** Exercise **
Output every line below without omitting or altering anything.

Collected data entries
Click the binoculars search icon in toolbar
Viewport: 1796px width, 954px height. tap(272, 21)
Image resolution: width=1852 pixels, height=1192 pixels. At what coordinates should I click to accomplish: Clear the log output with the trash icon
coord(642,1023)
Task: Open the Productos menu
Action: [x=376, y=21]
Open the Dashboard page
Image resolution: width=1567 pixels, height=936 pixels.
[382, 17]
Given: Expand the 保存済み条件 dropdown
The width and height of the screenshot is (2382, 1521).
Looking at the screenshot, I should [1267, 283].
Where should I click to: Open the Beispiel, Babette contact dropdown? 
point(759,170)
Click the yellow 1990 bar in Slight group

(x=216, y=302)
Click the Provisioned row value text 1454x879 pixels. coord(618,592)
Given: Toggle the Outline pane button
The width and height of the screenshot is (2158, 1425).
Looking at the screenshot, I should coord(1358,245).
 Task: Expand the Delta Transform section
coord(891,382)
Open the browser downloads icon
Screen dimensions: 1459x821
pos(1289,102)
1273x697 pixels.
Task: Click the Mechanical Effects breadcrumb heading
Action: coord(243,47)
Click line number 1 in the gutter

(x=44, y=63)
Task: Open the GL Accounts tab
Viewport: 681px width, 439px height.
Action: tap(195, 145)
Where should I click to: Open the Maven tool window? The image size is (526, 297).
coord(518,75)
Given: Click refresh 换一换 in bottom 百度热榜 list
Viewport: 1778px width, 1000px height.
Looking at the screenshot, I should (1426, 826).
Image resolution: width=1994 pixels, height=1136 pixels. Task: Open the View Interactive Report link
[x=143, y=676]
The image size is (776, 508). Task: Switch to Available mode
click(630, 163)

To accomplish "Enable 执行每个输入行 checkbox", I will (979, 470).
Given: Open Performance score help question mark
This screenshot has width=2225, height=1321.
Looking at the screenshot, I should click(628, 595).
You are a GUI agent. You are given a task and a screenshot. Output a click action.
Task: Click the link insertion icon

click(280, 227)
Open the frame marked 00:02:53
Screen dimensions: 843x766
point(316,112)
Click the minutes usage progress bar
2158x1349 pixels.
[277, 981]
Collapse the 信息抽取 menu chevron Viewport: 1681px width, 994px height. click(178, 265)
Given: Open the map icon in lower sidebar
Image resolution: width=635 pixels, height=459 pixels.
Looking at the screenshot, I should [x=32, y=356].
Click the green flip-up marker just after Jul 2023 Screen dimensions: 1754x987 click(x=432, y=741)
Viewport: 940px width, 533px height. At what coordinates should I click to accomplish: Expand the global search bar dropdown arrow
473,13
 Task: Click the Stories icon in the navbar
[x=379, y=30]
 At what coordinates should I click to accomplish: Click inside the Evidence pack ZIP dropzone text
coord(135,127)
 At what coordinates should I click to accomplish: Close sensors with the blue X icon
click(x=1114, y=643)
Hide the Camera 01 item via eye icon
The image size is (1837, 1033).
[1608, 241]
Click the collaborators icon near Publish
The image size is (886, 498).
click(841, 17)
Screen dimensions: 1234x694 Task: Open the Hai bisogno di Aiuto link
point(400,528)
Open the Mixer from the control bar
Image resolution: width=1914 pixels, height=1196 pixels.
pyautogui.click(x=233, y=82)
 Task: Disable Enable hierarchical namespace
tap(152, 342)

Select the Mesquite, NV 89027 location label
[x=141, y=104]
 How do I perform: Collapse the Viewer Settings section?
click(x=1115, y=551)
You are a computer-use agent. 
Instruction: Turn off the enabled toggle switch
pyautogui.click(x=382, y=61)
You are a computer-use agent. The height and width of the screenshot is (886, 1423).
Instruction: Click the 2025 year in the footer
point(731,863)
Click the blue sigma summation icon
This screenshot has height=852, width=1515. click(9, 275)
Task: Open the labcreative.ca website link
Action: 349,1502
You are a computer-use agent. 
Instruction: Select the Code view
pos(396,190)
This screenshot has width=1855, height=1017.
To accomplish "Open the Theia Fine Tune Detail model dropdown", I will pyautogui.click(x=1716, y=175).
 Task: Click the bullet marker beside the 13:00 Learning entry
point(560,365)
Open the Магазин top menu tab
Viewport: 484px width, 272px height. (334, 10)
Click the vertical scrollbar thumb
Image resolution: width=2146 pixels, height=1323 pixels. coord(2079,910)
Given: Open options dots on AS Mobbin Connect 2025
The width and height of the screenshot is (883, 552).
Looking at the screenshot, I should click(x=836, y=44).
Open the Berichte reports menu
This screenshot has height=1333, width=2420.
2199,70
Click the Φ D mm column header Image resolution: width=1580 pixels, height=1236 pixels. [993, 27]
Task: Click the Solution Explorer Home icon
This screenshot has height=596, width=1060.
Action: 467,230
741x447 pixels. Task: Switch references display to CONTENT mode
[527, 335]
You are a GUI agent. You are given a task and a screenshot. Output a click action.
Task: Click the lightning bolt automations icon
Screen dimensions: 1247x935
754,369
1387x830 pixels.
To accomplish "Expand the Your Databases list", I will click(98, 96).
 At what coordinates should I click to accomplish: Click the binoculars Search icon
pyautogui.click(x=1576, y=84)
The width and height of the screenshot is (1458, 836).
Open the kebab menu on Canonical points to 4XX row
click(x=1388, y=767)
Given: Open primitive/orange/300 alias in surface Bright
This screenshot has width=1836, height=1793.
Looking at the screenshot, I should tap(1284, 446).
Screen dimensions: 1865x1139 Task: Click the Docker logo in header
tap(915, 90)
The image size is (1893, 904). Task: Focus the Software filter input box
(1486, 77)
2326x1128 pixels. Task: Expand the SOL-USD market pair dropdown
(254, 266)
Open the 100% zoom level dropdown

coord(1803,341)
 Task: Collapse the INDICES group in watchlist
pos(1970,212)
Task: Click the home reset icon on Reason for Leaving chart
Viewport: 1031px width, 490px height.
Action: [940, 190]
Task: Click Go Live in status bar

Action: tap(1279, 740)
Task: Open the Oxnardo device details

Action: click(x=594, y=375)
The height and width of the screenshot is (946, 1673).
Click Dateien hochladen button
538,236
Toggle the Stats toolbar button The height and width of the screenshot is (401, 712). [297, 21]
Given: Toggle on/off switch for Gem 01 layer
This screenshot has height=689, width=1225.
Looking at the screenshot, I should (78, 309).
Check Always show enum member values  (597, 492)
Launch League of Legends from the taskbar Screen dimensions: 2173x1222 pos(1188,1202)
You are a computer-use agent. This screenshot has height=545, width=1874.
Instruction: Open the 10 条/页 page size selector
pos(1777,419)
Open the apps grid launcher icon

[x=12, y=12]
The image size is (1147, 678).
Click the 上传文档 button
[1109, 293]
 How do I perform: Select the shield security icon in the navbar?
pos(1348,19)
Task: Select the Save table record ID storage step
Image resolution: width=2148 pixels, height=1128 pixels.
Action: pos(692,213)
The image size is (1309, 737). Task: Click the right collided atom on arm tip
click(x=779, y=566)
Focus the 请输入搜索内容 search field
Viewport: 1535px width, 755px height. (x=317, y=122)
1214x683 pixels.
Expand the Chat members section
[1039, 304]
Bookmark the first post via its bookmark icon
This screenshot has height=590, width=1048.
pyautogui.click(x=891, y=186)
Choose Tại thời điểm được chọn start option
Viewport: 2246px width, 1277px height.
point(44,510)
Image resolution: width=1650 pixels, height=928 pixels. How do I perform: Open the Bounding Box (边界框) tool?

** Answer for the task **
Click the binoculars search icon in toolbar
Viewport: 1796px width, 954px height. tap(272, 21)
Image resolution: width=1852 pixels, height=1192 pixels. At what coordinates should I click to accomplish: Clear the log output with the trash icon
coord(642,1023)
Task: Open the Productos menu
Action: [x=376, y=21]
Open the Dashboard page
Image resolution: width=1567 pixels, height=936 pixels.
[382, 17]
Given: Expand the 保存済み条件 dropdown
The width and height of the screenshot is (2382, 1521).
Looking at the screenshot, I should [1267, 283].
Where should I click to: Open the Beispiel, Babette contact dropdown? 
point(759,170)
Click the yellow 1990 bar in Slight group

(x=216, y=302)
Click the Provisioned row value text 1454x879 pixels. coord(618,592)
Given: Toggle the Outline pane button
The width and height of the screenshot is (2158, 1425).
Looking at the screenshot, I should coord(1358,245).
 Task: Expand the Delta Transform section
coord(891,382)
Open the browser downloads icon
Screen dimensions: 1459x821
pos(1289,102)
1273x697 pixels.
Task: Click the Mechanical Effects breadcrumb heading
Action: coord(243,47)
Click line number 1 in the gutter

(x=44, y=63)
Task: Open the GL Accounts tab
Viewport: 681px width, 439px height.
Action: tap(195, 145)
Where should I click to: Open the Maven tool window? The image size is (526, 297).
coord(518,75)
Given: Click refresh 换一换 in bottom 百度热榜 list
Viewport: 1778px width, 1000px height.
Looking at the screenshot, I should (1426, 826).
Image resolution: width=1994 pixels, height=1136 pixels. Task: Open the View Interactive Report link
[x=143, y=676]
The image size is (776, 508). Task: Switch to Available mode
click(630, 163)

To accomplish "Enable 执行每个输入行 checkbox", I will (979, 470).
Given: Open Performance score help question mark
This screenshot has width=2225, height=1321.
Looking at the screenshot, I should click(628, 595).
You are a GUI agent. You are given a task and a screenshot. Output a click action.
Task: Click the link insertion icon

click(280, 227)
Open the frame marked 00:02:53
Screen dimensions: 843x766
point(316,112)
Click the minutes usage progress bar
2158x1349 pixels.
[277, 981]
Collapse the 信息抽取 menu chevron Viewport: 1681px width, 994px height. click(178, 265)
Given: Open the map icon in lower sidebar
Image resolution: width=635 pixels, height=459 pixels.
Looking at the screenshot, I should [x=32, y=356].
Click the green flip-up marker just after Jul 2023 Screen dimensions: 1754x987 click(x=432, y=741)
Viewport: 940px width, 533px height. At what coordinates should I click to accomplish: Expand the global search bar dropdown arrow
473,13
 Task: Click the Stories icon in the navbar
[x=379, y=30]
 At what coordinates should I click to accomplish: Click inside the Evidence pack ZIP dropzone text
coord(135,127)
 At what coordinates should I click to accomplish: Close sensors with the blue X icon
click(x=1114, y=643)
Hide the Camera 01 item via eye icon
The image size is (1837, 1033).
[1608, 241]
Click the collaborators icon near Publish
The image size is (886, 498).
click(841, 17)
Screen dimensions: 1234x694 Task: Open the Hai bisogno di Aiuto link
point(400,528)
Open the Mixer from the control bar
Image resolution: width=1914 pixels, height=1196 pixels.
pyautogui.click(x=233, y=82)
 Task: Disable Enable hierarchical namespace
tap(152, 342)

Select the Mesquite, NV 89027 location label
[x=141, y=104]
 How do I perform: Collapse the Viewer Settings section?
click(x=1115, y=551)
You are a computer-use agent. 
Instruction: Turn off the enabled toggle switch
pyautogui.click(x=382, y=61)
You are a computer-use agent. The height and width of the screenshot is (886, 1423).
Instruction: Click the 2025 year in the footer
point(731,863)
Click the blue sigma summation icon
This screenshot has height=852, width=1515. click(9, 275)
Task: Open the labcreative.ca website link
Action: 349,1502
You are a computer-use agent. 
Instruction: Select the Code view
pos(396,190)
This screenshot has width=1855, height=1017.
To accomplish "Open the Theia Fine Tune Detail model dropdown", I will pyautogui.click(x=1716, y=175).
 Task: Click the bullet marker beside the 13:00 Learning entry
point(560,365)
Open the Магазин top menu tab
Viewport: 484px width, 272px height. (334, 10)
Click the vertical scrollbar thumb
Image resolution: width=2146 pixels, height=1323 pixels. coord(2079,910)
Given: Open options dots on AS Mobbin Connect 2025
The width and height of the screenshot is (883, 552).
Looking at the screenshot, I should click(x=836, y=44).
Open the Berichte reports menu
This screenshot has height=1333, width=2420.
2199,70
Click the Φ D mm column header Image resolution: width=1580 pixels, height=1236 pixels. [993, 27]
Task: Click the Solution Explorer Home icon
This screenshot has height=596, width=1060.
Action: 467,230
741x447 pixels. Task: Switch references display to CONTENT mode
[527, 335]
You are a GUI agent. You are given a task and a screenshot. Output a click action.
Task: Click the lightning bolt automations icon
Screen dimensions: 1247x935
754,369
1387x830 pixels.
To accomplish "Expand the Your Databases list", I will click(98, 96).
 At what coordinates should I click to accomplish: Click the binoculars Search icon
pyautogui.click(x=1576, y=84)
The width and height of the screenshot is (1458, 836).
Open the kebab menu on Canonical points to 4XX row
click(x=1388, y=767)
Given: Open primitive/orange/300 alias in surface Bright
This screenshot has width=1836, height=1793.
Looking at the screenshot, I should tap(1284, 446).
Screen dimensions: 1865x1139 Task: Click the Docker logo in header
tap(915, 90)
The image size is (1893, 904). Task: Focus the Software filter input box
(1486, 77)
2326x1128 pixels. Task: Expand the SOL-USD market pair dropdown
(254, 266)
Open the 100% zoom level dropdown

coord(1803,341)
 Task: Collapse the INDICES group in watchlist
pos(1970,212)
Task: Click the home reset icon on Reason for Leaving chart
Viewport: 1031px width, 490px height.
Action: [940, 190]
Task: Click Go Live in status bar

Action: tap(1279, 740)
Task: Open the Oxnardo device details

Action: click(x=594, y=375)
The height and width of the screenshot is (946, 1673).
Click Dateien hochladen button
538,236
Toggle the Stats toolbar button The height and width of the screenshot is (401, 712). [297, 21]
Given: Toggle on/off switch for Gem 01 layer
This screenshot has height=689, width=1225.
Looking at the screenshot, I should (78, 309).
Check Always show enum member values  (597, 492)
Launch League of Legends from the taskbar Screen dimensions: 2173x1222 pos(1188,1202)
You are a computer-use agent. This screenshot has height=545, width=1874.
Instruction: Open the 10 条/页 page size selector
pos(1777,419)
Open the apps grid launcher icon

[x=12, y=12]
The image size is (1147, 678).
Click the 上传文档 button
[1109, 293]
 How do I perform: Select the shield security icon in the navbar?
pos(1348,19)
Task: Select the Save table record ID storage step
Image resolution: width=2148 pixels, height=1128 pixels.
Action: pos(692,213)
The image size is (1309, 737). Task: Click the right collided atom on arm tip
click(x=779, y=566)
Focus the 请输入搜索内容 search field
Viewport: 1535px width, 755px height. (x=317, y=122)
1214x683 pixels.
Expand the Chat members section
[1039, 304]
Bookmark the first post via its bookmark icon
This screenshot has height=590, width=1048.
pyautogui.click(x=891, y=186)
Choose Tại thời điểm được chọn start option
Viewport: 2246px width, 1277px height.
point(44,510)
Image resolution: width=1650 pixels, height=928 pixels. How do I perform: Open the Bounding Box (边界框) tool?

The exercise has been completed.